Gracias al incremento en la productividad agropecuaria causada por el descubrimiento de la agricultura y el invento del arado fue posible alimentar a pueblos cada vez más grandes. Y no solo eso. Los agricultores se volvieron cinco veces más productivos que sus ancestros cazadores y recolectores, por lo que ahora una quinta parte de la población podría producir suficiente alimento para todos.

¿Y qué hizo el resto? Se inventaron oficios, los que dieron origen a las civilizaciones, como el de alfarero, carpintero, panadero, escultor, constructor, minero y, por supuesto, soldado. Y fue así como las guerras comenzaron a proliferar y la historia de la humanidad a redactarse.

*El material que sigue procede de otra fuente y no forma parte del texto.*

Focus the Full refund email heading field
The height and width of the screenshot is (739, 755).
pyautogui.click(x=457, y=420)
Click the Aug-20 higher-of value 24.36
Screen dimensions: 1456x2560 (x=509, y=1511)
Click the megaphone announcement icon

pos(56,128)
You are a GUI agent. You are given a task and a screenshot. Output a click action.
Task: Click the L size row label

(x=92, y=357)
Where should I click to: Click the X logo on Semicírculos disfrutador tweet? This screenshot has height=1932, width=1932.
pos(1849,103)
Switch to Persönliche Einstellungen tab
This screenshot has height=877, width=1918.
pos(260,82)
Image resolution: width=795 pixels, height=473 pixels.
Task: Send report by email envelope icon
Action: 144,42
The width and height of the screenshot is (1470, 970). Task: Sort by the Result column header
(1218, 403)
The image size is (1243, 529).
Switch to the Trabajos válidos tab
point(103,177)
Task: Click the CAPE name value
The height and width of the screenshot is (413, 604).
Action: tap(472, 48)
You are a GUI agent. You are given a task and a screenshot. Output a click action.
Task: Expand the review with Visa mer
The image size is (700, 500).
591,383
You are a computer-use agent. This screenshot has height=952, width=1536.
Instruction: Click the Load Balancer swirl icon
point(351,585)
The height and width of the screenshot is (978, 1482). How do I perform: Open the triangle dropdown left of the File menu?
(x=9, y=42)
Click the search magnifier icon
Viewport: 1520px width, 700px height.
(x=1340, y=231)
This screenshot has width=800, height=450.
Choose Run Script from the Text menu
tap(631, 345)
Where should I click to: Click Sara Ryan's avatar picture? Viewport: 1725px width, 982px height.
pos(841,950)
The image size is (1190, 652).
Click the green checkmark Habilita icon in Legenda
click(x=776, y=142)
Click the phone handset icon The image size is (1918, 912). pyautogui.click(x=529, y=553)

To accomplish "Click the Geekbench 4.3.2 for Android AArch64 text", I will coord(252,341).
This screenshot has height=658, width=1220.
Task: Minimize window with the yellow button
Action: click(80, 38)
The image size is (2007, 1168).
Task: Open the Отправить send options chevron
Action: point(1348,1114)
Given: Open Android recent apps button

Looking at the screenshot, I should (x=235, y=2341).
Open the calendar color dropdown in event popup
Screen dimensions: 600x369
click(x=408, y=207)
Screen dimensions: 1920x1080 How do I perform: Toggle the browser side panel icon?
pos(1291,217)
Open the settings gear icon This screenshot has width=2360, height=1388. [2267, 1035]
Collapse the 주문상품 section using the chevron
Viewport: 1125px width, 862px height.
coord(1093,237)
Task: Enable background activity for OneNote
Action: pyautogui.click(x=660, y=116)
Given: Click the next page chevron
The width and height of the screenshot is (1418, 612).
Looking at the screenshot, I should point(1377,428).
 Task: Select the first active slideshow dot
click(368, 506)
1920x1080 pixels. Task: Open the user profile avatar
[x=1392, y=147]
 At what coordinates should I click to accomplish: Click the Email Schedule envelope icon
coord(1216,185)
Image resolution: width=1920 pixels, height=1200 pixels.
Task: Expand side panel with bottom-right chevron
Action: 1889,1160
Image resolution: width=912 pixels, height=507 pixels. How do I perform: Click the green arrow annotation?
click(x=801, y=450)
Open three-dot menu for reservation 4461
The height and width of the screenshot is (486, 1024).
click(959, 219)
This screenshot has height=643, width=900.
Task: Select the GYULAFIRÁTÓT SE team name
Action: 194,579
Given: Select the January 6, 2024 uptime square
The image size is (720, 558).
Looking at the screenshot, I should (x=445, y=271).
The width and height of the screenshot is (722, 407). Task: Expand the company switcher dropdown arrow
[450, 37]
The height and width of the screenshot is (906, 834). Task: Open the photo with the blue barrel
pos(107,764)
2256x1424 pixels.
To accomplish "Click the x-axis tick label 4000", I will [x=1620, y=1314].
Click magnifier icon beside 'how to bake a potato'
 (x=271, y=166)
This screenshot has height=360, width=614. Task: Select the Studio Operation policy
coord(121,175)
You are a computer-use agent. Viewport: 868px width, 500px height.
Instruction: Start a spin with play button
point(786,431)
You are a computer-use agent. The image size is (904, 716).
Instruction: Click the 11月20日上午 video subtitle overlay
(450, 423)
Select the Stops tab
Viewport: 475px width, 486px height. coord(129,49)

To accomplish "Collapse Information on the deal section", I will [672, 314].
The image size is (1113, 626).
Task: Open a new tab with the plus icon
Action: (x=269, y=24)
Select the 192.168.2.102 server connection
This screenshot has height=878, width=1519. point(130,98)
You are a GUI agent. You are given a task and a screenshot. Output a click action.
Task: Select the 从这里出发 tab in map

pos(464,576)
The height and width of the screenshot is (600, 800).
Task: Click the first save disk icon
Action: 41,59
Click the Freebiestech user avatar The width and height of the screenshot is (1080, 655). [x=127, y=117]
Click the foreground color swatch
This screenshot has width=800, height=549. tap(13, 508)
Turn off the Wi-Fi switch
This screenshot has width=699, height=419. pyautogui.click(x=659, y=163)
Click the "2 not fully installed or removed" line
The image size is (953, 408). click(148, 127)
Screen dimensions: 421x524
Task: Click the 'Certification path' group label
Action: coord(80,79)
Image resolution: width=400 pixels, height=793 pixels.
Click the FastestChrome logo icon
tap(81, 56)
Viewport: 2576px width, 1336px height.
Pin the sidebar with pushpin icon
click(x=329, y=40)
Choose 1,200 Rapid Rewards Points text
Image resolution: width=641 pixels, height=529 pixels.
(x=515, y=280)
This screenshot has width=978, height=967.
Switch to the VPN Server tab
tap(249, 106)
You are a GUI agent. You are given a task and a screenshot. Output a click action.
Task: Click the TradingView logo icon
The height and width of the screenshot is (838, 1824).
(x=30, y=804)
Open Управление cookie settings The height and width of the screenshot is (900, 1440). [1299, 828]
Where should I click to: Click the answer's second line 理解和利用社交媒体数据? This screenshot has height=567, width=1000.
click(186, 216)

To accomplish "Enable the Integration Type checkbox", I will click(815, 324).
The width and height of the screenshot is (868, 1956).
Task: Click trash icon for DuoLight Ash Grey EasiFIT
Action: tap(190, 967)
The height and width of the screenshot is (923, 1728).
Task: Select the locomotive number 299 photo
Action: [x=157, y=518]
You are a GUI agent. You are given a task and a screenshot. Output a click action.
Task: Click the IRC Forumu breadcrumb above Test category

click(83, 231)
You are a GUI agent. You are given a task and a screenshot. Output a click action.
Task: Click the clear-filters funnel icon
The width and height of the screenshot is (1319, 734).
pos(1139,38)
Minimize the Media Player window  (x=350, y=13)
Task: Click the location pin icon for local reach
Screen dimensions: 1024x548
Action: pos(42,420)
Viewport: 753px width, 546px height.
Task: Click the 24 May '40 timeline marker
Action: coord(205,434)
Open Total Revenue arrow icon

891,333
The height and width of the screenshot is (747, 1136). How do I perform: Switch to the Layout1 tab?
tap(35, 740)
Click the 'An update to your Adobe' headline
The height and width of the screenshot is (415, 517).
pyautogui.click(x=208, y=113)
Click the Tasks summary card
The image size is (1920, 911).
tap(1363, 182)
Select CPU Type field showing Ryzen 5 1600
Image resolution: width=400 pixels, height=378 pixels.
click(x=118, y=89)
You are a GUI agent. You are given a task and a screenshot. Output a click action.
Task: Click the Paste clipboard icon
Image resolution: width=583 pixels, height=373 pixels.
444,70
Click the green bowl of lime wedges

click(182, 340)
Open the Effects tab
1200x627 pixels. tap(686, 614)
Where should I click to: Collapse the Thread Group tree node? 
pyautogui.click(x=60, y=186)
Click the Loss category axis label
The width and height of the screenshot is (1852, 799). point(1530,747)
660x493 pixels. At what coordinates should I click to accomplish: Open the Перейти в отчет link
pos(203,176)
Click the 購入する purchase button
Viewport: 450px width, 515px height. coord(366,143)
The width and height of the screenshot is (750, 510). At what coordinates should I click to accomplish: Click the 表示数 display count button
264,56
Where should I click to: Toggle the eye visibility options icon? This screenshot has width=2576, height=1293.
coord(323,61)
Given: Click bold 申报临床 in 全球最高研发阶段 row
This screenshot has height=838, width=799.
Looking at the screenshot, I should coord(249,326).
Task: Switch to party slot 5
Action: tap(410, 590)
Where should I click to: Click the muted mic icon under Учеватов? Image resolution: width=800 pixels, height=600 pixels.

Pero las ciudades siguieron creciendo. Otra innovación, mitad invento, mitad descubrimiento, vino a detonar la capacidad de producción agrícola: los fertilizantes. Estos pueden ser de tres tipos, los orgánicos, los inorgánicos y los químicos. Sin fertilizantes, sería muy difícil alimentar a los casi 8 mil millones de seres humanos que habitamos el planeta.

Los fertilizantes son tan importantes en la producción agrícola que su precio está íntimamente ligado al de los productos agroalimentarios. La mayor parte de los fertilizantes que utilizamos en México y en otros países son nitrogenados, cuyo precursor químico es el amoniaco, que a su vez proviene del gas natural, cuyo costo es muy alto, por lo que nuestra capacidad de producción de fertilizantes es nula, al igual que en otros lugares.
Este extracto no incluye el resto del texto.